Log Replication Failures
The core idea
Raft only tells the client "success" after a majority of nodes have the write. This single rule is what makes committed data safe across every failure scenario.
How a write works in Raft#
Every write goes through exactly these steps before the client gets a response:
Step 1 → Leader writes entry to its own WAL (uncommitted)
Step 2 → Leader sends entry to followers via AppendEntries RPC
Followers write entry to their WAL (uncommitted)

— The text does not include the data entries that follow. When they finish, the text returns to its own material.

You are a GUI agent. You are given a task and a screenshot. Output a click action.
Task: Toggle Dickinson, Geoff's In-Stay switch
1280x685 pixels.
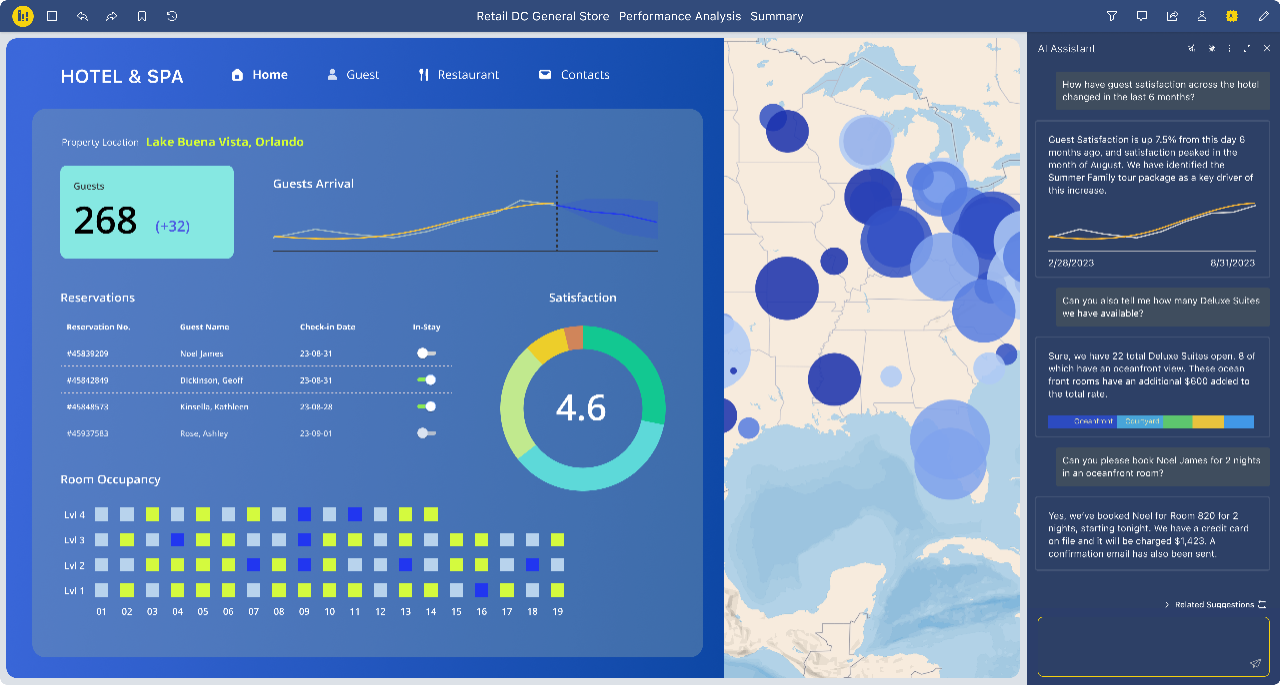[x=428, y=380]
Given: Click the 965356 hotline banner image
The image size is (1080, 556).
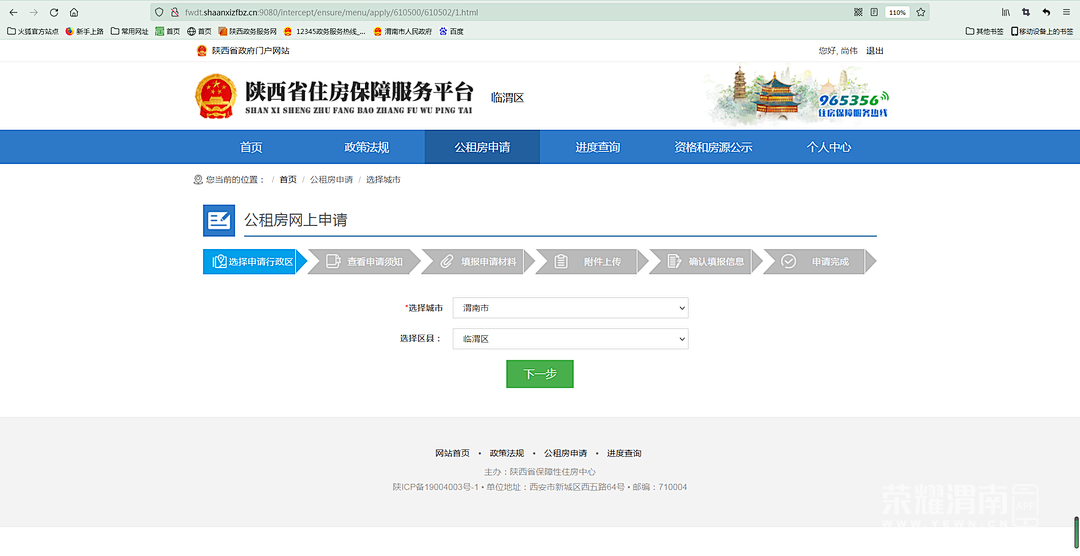Looking at the screenshot, I should point(797,94).
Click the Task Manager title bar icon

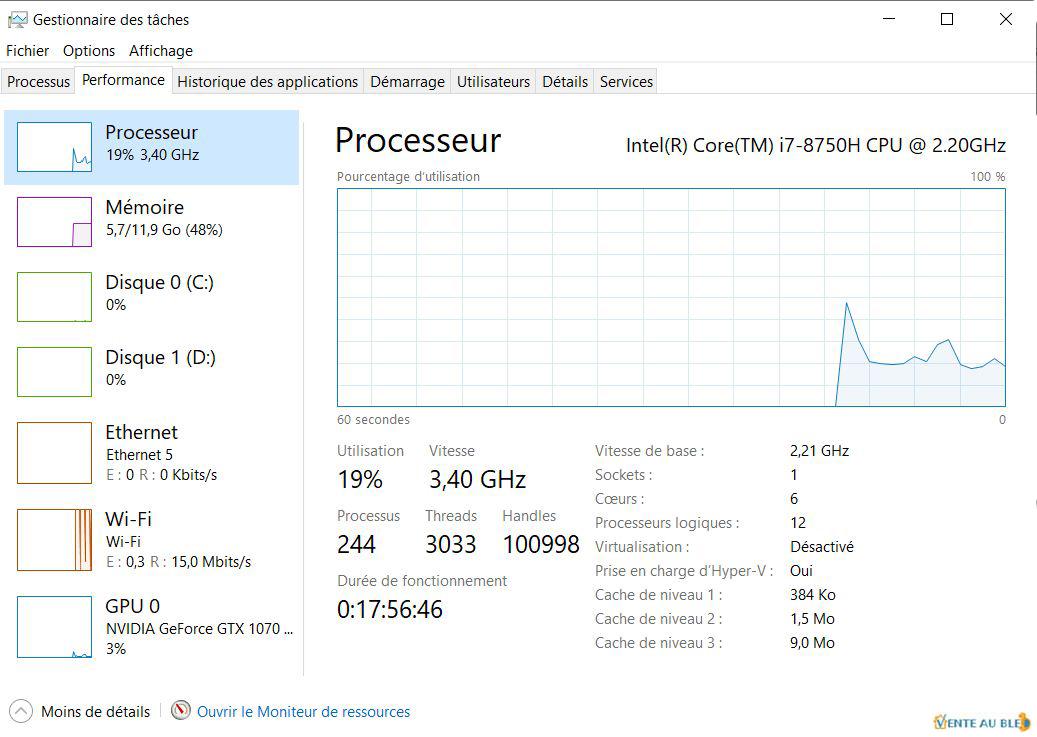17,19
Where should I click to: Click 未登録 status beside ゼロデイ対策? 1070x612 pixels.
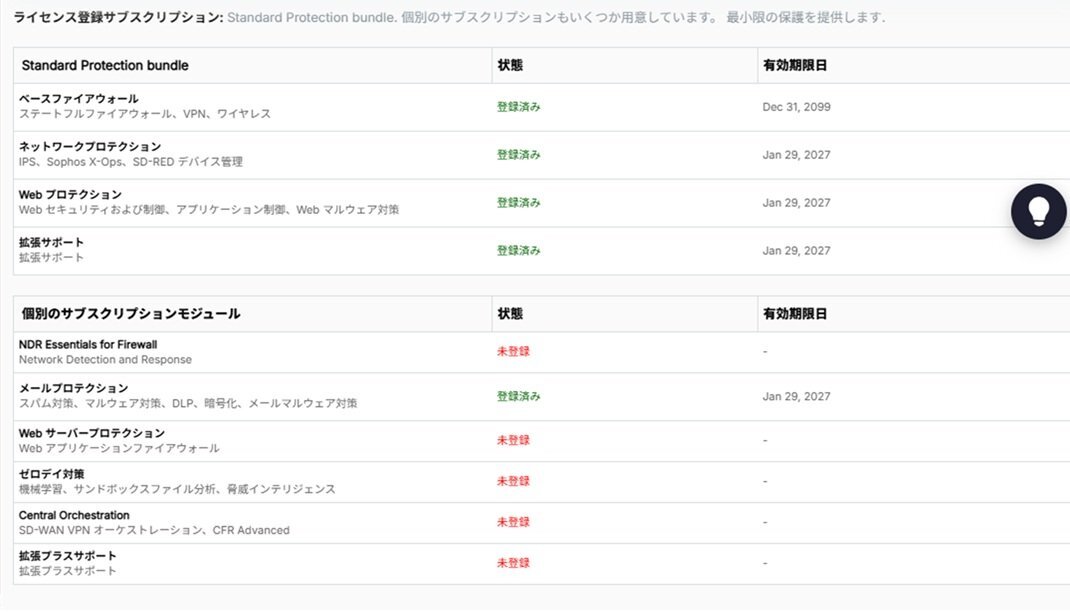(513, 481)
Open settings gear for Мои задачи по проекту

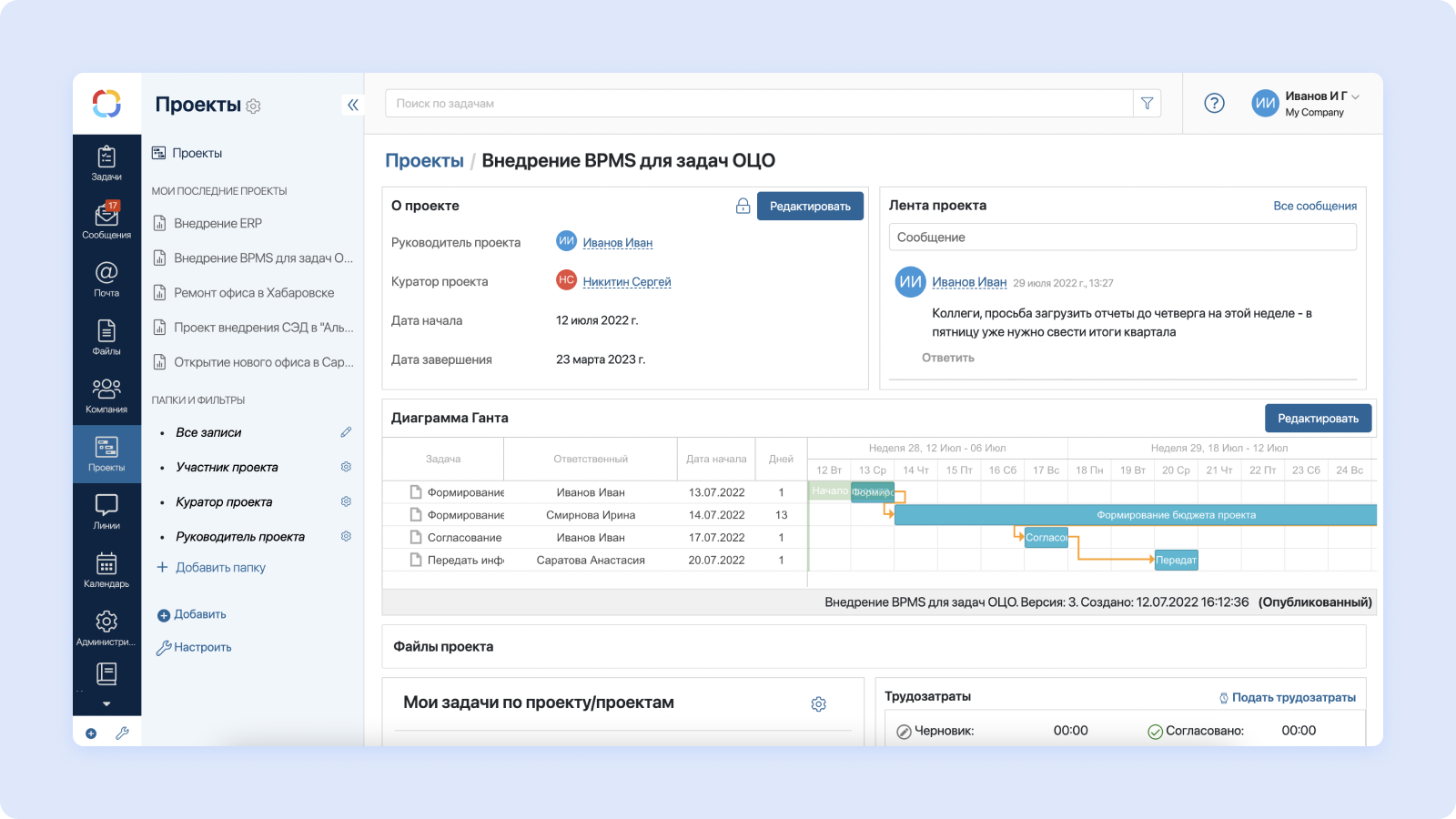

Step 3 → Leader receives majority acks → marks entry committed in its WAL
Step 4 → Leader applies entry to state machine
Step 5 → Leader replies "success" to client
Step 6 → Leader sends commit notification to followers → they commit + apply too
The client only hears "success" at Step 5 — after majority has the entry and the leader has committed. This is the guarantee everything else is built on.
Case 1 — Leader crashes before replicating (between Step 1 and Step 2)#
Leader wrote to its own WAL but crashed before sending to any follower. No follower has any trace of this entry.
sequenceDiagram
participant C as Client
participant A as Leader (A)
participant B as Follower B
participant C2 as Follower C
C->>A: Write request
A->>A: Write to WAL (uncommitted)
Note over A: Crashes here ✗
Note over B,C2: No entry at all
B->>B: Timeout → start election (Term 2)
B-->>C2: Request vote
C2-->>B: Vote granted
Note over B: New leader (Term 2)
A->>A: Comes back → sees Term 2 → steps down as follower
B->>A: Sync → A's uncommitted entry discarded Result: Entry discarded. Client got no response, so it retries. Idempotency handles the duplicate.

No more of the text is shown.